Archiviate, salvo imprevisti imprevedibili, le ipotesi di elezioni anticipate, i partiti si preparano all’appuntamento con le urne previsto per la primavera del 2018. Per la Camera dei deputati si voterà molto probabilmente con l’attuale legge elettorale, che prevede il premio di maggioranza – l’assegnazione di seggi extra – per chi raggiunge almeno il 40% dei voti. Ancora incerto il sistema elettorale del Senato, che non può comunque avere un premio di maggioranza come quello della Camera (per la Costituzione il Senato è eletto su base regionale e non nazionale). Di conseguenza, nonostante i proclami, l’unico modo per avere una legge elettorale omogenea consiste nell’abolizione del premio di maggioranza. Premio che, tra l’altro, al giorno d’oggi non sembra interessare più di tanto ai partiti, come dimostrano le vicende interne al Pd.
Il partito democratico sembra, infatti, aver rinunciato in partenza a correre per l’assegnazione del premio di maggioranza: quasi che il 40% ottenuto alle elezioni europee sia stata un’anomalia alla quale porre rimedio a colpi di scissione. La stessa candidatura di Orlando alla segreteria sembra orientata all’abbandono della vocazione maggioritaria, per tornare a più miti propositi di trattativa post-elettorale (unico sistema, tra l’altro, previsto dalla Costituzione vigente).
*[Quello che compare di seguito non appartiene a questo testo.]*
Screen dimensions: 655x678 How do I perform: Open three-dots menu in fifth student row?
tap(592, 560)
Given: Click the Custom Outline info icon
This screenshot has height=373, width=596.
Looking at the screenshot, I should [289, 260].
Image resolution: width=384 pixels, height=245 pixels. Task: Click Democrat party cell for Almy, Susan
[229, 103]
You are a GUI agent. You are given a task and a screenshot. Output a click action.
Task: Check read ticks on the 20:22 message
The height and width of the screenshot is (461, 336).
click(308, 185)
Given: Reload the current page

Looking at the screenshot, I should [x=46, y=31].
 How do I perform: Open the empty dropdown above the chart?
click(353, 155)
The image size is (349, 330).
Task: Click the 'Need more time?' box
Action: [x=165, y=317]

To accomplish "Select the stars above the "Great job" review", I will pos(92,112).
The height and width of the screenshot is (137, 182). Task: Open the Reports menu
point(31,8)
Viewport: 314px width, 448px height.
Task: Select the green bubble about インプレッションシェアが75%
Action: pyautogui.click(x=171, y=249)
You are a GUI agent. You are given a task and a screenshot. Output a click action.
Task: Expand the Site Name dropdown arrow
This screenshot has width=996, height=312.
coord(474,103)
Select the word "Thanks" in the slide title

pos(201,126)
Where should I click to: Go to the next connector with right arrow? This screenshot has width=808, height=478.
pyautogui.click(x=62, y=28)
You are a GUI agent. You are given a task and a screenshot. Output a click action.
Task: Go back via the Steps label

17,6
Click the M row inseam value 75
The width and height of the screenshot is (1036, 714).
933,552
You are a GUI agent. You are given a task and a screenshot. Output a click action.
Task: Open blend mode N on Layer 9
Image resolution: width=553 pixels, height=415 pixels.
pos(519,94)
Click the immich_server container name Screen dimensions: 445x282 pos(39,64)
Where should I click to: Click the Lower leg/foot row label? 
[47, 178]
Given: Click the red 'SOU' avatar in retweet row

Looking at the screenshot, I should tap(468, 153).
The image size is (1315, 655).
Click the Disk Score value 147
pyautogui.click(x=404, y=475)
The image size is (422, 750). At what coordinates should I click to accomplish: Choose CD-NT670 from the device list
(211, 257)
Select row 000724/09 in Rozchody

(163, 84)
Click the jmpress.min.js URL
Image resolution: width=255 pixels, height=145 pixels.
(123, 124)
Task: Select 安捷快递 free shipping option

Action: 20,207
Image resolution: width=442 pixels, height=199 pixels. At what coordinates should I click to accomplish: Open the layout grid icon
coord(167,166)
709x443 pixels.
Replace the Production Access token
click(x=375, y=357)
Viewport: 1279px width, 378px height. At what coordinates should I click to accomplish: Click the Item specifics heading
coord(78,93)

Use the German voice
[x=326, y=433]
La voglia di correre divisi, per riunirsi eventualmente a urne chiuse, sembra prevalere anche nel centrodestra. Non a caso viene contrastata la leadership di Matteo Salvini: nome poco spendibile nell’ottica di un governo di larghe intese.
Tenendo presente come perfino il Movimento5Stelle potrebbe preferire un altro giro di opposizione al “rischio” di dover governare, l’esito più probabile delle prossime elezioni sembra davvero simile a quello del 2013: un Parlamento diviso in tre gruppi e un governo che si può formare solo con l’accordo tra almeno due di loro (o con la “migrazione” di alcuni parlamentari in direzione governativa).
Al momento, l’unico elemento che sembra in grado di scompaginare questo schema, è l’effetto Trump (a maggior ragione se la Le Pen dovesse vincere in Francia). Ossia, un voto di protesta che consegna ai 5Stelle la maggioranza – con o senza premio – di entrambe le camere.
Donald Trump e Marine Le Pen sono però due singoli che possono prendere impegni in prima persona, mentre i 5Stelle sono un gruppo, che ha i problemi tipici di ogni gruppo, tra cui quello di non poter parlare con una sola voce. Forse è per porre rimedio a questo “difetto” che, come dimostrano le vicende dello stadio romano, Beppe Grillo è tornato prepotentemente in prima linea.